Wikipedia is just a collection of opinions on any given subject masquarading as an encyclopedia.

In some instances those opinions slant in one direction more than another, but irregardless those are still opinions of rather uninformed individuals.

Yes one could argue that official texts are also slanted to the publisher's bias; though I might add, with a higher standard of academic research.

But Wikipedia is just a hand to hand combat zone of lay people trying to pass themselves as academics while really trying to impose their point of view on the world.

The standards of truth on Wikipedia is can you find another web page on the internet that supports your assertion, ( which proves exactly nothing , the internet being what it is ) or are there a number of active editors online at the time who share your same bias and who will will support your edit wars.
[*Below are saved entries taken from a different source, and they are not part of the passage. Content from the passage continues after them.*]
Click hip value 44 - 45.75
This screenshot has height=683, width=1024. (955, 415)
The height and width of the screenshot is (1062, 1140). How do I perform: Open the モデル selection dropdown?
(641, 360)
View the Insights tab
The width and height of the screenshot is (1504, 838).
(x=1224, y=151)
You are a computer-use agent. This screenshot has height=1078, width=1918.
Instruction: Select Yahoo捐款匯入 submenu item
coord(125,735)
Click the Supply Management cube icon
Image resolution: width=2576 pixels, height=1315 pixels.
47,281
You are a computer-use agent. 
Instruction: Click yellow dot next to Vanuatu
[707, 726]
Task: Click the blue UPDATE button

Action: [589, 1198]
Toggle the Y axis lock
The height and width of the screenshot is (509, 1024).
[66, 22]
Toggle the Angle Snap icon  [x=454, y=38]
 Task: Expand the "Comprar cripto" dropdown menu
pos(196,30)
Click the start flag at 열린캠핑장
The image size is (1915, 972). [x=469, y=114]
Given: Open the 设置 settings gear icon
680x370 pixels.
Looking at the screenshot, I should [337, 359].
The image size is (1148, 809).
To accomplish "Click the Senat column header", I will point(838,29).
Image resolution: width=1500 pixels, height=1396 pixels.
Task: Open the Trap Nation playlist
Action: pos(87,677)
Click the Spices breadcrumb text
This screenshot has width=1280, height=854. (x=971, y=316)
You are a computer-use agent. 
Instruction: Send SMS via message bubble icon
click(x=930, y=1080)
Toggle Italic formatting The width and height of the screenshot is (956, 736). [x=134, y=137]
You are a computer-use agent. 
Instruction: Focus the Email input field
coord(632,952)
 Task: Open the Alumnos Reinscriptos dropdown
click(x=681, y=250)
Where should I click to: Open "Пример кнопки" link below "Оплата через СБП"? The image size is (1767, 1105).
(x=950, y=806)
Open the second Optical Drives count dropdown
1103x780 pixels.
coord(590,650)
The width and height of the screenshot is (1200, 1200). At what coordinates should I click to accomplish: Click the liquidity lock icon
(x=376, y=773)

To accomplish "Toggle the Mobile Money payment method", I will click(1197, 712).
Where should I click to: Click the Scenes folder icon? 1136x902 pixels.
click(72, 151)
All that the Wikipedia process achieves is a tyranny of the majority opinions , and if you wonder whether that is good or bad then you only need to remember that once upon a time the majority opinion was that the Earth was flat.

Permalink to Comment

9. zick on March 25, 2005 3:07 AM writes...

I am happy, the author Bill Smith tends to agree with the very idea stated by wikipedia. you wrote "...Once upon a time the majority opinion was that the earth was flat".

Very much so, That is exactly what the wikipedia and its adherents are saying.

However, not the majority you see, for much of history most people were peasants and workers who didnt know to read and write. Those who knew to read and write and engaged in academic works imposed on the MAJORITY of the people the idea that the earth was flat. It was the elite minority who knew to read or write who imposed the "flat-earth" idea on the MAJORITY.

The majority of people on the other hand never had time or resources to engage in such discussions, they had to toil day in and day out on their farms to make ends meet and to pay heavy taxes to the ruling aristocracy, which were used for academic discussions.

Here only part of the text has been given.